Google Cloud Platform Technology Nuggets — January 1–15, 2025 Edition
Welcome to the January 1–15, 2025 edition of Google Cloud Platform Technology Nuggets. The nuggets are also available in the form of a Podcast.
I wish you all a Happy New Year 2025 and here’s to bringing you another year with exciting Google Cloud Platform updates. Its been a light start to 2025 and the updates are trickling in, so this edition is not that long.

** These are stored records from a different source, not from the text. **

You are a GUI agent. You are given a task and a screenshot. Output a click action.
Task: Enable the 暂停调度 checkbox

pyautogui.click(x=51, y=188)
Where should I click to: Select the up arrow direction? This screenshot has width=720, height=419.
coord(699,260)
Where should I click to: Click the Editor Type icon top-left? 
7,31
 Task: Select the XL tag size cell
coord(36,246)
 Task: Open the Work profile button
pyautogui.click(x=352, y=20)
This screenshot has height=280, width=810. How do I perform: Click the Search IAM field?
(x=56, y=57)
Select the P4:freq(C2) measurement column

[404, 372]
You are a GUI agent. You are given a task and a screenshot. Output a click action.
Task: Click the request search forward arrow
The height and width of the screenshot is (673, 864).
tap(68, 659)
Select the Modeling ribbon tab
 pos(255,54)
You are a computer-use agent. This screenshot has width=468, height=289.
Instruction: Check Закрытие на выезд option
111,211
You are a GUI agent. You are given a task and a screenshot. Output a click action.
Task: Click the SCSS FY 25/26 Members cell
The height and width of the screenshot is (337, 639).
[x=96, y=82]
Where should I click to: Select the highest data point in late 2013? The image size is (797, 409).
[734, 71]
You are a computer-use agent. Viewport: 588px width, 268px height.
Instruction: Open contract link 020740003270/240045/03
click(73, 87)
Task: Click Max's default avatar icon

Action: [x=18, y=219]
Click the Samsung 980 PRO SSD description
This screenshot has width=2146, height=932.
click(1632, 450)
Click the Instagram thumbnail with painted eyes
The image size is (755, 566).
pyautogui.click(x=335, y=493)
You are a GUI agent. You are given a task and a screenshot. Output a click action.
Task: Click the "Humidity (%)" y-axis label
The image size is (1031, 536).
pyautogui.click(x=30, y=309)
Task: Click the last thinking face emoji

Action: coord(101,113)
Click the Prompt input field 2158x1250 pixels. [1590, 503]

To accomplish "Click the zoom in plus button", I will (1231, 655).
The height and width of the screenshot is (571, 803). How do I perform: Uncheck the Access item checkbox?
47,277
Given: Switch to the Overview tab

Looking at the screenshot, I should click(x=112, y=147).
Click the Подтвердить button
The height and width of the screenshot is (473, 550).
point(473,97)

If one of your resolutions this year and its a good one if you ask me, is to write and share your Google Cloud expertise with your fellow practitioners, consider becoming an author for Google Cloud Medium publication. Reach out to me via comments and/or on LinkedIn and I’ll be happy to add you as a writer.
Machine Learning
RAG (Retrieval Augmented Generation) is one of the well known techniques while designing Generative AI applications, that need to be grounded to data sources specific to the organization. Google Cloud has announced a General Availability (GA) of Vertex AI RAG API, a fully managed service, that helps you build and deploy RAG implementations with your data and methods. The Vertex AI RAG API supports various Data sources like Google Drive, Google Cloud Storage along with multiple file formats (PDF, Docs, etc) and a choice of Vector Stores to automatically do the grunt work of an ingestion pipeline that will parse, chunk and generate vector embeddings to get the data ready to be retrieved. It does that via the concept of a corpus of documents, that can be managed by the organization via an API. Retrieval, Ranking and Serving APIs are also available for integrating into client applications along with using the RAG Corpus as one of the Tools while using a Gemini model directly.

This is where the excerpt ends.